··· Exercise data ···

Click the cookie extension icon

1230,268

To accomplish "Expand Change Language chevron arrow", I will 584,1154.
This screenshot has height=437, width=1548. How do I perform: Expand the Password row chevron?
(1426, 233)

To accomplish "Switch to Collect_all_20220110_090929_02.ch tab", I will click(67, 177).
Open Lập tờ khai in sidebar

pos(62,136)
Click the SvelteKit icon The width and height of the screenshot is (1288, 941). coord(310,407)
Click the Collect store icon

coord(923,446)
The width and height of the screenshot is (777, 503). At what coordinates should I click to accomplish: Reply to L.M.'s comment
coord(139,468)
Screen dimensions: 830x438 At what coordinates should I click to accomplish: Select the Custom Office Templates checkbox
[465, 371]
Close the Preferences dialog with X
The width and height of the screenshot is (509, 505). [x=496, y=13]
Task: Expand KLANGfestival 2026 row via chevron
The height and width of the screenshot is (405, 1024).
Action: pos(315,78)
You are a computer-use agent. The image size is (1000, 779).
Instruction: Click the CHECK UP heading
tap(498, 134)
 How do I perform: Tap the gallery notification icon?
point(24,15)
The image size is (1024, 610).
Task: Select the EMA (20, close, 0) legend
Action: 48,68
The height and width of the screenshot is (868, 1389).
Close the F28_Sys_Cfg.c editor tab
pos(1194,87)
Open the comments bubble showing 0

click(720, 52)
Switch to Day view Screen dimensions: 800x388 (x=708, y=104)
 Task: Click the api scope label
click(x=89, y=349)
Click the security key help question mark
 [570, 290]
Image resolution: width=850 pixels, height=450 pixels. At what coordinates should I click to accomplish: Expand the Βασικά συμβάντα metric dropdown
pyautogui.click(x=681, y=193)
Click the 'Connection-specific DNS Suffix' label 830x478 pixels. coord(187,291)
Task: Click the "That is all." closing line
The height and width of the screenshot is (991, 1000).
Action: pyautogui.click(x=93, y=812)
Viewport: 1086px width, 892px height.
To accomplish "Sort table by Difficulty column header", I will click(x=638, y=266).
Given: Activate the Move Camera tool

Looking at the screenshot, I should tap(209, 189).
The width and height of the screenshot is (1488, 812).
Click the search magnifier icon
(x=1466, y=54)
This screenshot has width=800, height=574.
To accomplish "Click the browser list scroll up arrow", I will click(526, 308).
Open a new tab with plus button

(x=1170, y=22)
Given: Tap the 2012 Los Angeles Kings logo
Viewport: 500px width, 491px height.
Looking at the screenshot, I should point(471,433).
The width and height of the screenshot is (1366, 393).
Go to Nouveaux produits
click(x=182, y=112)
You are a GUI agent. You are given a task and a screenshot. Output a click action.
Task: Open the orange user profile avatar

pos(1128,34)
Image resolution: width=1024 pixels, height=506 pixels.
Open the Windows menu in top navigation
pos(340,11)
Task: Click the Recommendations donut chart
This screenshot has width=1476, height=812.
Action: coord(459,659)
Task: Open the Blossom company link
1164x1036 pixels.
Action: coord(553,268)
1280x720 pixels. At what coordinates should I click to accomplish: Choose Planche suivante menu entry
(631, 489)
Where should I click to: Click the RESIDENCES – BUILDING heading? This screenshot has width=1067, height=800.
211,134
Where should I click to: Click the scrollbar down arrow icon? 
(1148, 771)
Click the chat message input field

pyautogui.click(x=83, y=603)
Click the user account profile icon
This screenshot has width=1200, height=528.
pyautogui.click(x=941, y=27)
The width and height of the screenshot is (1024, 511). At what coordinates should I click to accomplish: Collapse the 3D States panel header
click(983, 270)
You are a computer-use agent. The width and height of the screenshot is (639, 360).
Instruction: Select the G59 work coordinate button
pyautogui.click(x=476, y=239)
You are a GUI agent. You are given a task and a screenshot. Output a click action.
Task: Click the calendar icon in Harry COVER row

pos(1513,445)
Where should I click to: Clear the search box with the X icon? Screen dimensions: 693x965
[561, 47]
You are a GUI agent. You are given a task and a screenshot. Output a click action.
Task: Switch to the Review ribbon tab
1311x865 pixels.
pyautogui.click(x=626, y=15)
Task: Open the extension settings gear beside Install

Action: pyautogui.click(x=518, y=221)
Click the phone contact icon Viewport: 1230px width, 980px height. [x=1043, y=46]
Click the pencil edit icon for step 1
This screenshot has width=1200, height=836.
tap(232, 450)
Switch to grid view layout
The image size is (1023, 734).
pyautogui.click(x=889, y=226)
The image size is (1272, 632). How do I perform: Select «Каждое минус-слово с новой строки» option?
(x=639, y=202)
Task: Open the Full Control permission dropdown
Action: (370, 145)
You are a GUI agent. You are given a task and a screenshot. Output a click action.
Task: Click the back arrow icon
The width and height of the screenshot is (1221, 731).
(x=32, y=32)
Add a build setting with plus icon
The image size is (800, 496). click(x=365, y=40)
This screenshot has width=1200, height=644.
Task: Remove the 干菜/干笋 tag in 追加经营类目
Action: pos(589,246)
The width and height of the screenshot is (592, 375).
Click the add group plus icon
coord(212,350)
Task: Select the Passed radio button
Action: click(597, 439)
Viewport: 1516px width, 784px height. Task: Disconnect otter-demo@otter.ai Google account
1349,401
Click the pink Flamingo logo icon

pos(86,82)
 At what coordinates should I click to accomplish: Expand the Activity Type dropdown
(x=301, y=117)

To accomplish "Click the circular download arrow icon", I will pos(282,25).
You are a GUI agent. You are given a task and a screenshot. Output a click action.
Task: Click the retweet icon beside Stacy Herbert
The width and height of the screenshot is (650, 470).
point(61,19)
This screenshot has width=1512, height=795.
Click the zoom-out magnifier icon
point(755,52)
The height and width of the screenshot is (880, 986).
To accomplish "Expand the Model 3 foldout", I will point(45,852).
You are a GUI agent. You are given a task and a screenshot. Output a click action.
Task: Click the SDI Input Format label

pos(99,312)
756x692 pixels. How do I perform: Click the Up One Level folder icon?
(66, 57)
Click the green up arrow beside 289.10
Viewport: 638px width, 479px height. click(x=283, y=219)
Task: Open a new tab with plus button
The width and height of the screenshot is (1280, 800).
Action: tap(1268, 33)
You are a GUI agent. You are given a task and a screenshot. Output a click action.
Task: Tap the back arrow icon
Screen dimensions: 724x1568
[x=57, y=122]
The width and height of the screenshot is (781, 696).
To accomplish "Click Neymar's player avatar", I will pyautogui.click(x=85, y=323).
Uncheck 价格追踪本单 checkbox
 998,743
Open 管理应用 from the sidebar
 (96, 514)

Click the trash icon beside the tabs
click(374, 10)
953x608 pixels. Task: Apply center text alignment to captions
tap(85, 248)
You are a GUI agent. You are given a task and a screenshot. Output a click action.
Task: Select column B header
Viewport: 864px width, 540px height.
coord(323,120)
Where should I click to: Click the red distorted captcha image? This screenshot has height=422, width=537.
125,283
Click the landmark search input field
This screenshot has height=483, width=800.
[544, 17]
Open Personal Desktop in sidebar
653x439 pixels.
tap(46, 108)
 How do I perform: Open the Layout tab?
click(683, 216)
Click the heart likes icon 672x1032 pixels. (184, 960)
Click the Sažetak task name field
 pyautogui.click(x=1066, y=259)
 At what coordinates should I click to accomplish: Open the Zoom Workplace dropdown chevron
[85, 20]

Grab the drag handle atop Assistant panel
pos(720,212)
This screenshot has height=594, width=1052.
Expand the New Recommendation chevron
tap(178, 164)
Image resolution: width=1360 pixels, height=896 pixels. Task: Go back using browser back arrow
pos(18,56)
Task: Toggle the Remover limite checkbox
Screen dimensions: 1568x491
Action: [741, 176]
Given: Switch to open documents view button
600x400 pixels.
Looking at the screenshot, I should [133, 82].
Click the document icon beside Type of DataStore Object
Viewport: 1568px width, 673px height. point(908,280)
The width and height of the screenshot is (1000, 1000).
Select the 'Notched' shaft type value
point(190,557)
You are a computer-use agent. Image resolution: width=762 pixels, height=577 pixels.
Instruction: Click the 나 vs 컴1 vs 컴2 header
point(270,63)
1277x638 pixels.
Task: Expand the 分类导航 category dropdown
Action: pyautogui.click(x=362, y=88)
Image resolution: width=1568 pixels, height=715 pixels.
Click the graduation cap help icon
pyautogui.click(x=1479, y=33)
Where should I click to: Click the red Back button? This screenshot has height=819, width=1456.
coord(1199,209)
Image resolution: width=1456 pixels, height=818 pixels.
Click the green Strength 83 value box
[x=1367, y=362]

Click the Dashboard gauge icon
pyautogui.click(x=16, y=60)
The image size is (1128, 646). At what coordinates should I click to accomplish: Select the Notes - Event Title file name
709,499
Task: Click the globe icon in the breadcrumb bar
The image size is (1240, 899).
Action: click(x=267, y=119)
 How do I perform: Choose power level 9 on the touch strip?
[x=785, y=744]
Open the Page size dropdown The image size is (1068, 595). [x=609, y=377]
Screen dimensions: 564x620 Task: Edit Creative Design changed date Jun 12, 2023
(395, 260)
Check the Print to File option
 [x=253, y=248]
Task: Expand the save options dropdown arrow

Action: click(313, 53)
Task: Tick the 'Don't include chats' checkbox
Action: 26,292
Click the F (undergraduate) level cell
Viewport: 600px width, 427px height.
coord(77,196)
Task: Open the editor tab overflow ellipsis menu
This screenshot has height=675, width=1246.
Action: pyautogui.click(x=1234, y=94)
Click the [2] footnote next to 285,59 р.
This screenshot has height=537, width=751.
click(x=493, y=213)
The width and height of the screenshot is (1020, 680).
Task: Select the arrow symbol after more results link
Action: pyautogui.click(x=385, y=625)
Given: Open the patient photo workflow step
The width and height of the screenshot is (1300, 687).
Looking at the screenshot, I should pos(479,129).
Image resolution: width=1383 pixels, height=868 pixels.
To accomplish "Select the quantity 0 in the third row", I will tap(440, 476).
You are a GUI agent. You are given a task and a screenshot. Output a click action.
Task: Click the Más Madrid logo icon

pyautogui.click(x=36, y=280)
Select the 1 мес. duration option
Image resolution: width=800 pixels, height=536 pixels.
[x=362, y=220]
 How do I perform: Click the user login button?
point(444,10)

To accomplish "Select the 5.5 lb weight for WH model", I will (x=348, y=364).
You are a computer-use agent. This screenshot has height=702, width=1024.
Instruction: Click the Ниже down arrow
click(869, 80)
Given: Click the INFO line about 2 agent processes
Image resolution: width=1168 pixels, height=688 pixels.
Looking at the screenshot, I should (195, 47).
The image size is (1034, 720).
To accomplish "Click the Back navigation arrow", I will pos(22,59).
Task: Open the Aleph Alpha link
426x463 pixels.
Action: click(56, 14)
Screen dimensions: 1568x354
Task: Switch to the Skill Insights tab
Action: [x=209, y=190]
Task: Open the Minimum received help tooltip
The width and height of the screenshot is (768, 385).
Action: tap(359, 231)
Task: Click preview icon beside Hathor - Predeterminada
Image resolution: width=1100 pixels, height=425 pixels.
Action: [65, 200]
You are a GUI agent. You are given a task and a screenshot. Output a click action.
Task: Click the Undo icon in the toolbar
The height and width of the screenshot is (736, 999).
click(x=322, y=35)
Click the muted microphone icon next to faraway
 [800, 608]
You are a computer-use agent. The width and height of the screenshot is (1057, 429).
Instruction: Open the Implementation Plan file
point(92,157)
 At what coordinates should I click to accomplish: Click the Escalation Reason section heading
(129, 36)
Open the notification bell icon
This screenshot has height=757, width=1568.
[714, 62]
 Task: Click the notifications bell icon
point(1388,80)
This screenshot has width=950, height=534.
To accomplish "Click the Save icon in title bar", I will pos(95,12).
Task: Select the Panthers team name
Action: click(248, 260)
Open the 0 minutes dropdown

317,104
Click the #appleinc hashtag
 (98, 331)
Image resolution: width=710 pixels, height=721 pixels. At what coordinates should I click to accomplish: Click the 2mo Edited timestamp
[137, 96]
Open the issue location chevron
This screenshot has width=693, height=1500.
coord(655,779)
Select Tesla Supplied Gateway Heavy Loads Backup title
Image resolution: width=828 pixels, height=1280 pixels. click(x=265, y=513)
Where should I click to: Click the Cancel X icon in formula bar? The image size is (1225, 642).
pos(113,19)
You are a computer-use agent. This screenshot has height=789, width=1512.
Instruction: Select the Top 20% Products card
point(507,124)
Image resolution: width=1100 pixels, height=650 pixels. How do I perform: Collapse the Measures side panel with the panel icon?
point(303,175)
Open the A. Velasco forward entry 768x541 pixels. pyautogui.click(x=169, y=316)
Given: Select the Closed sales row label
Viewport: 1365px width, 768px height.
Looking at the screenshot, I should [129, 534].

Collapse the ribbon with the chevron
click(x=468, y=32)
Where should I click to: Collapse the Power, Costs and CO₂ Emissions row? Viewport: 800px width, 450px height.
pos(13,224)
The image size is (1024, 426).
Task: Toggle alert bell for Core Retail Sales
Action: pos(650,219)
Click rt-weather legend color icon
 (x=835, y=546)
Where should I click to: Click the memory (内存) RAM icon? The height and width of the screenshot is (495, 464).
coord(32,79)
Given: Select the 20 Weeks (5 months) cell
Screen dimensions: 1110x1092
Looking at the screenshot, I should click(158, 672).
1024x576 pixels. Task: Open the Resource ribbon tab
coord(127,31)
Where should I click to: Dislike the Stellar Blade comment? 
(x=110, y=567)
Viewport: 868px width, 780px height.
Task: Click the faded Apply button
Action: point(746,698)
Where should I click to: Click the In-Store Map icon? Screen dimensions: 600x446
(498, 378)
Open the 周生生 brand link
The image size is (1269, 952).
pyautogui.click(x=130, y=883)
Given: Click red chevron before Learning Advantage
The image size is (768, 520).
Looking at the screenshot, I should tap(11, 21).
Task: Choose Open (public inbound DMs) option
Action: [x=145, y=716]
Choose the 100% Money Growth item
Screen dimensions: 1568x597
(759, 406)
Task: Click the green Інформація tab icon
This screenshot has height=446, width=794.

···

> [Problem to solve]
Give again, word for word, the lines of the listing, starting at its first line and ending with the line containing "Click the SvelteKit".

> [Your solution]
Click the cookie extension icon

1230,268

To accomplish "Expand Change Language chevron arrow", I will 584,1154.
This screenshot has height=437, width=1548. How do I perform: Expand the Password row chevron?
(1426, 233)

To accomplish "Switch to Collect_all_20220110_090929_02.ch tab", I will click(67, 177).
Open Lập tờ khai in sidebar

pos(62,136)
Click the SvelteKit icon The width and height of the screenshot is (1288, 941). coord(310,407)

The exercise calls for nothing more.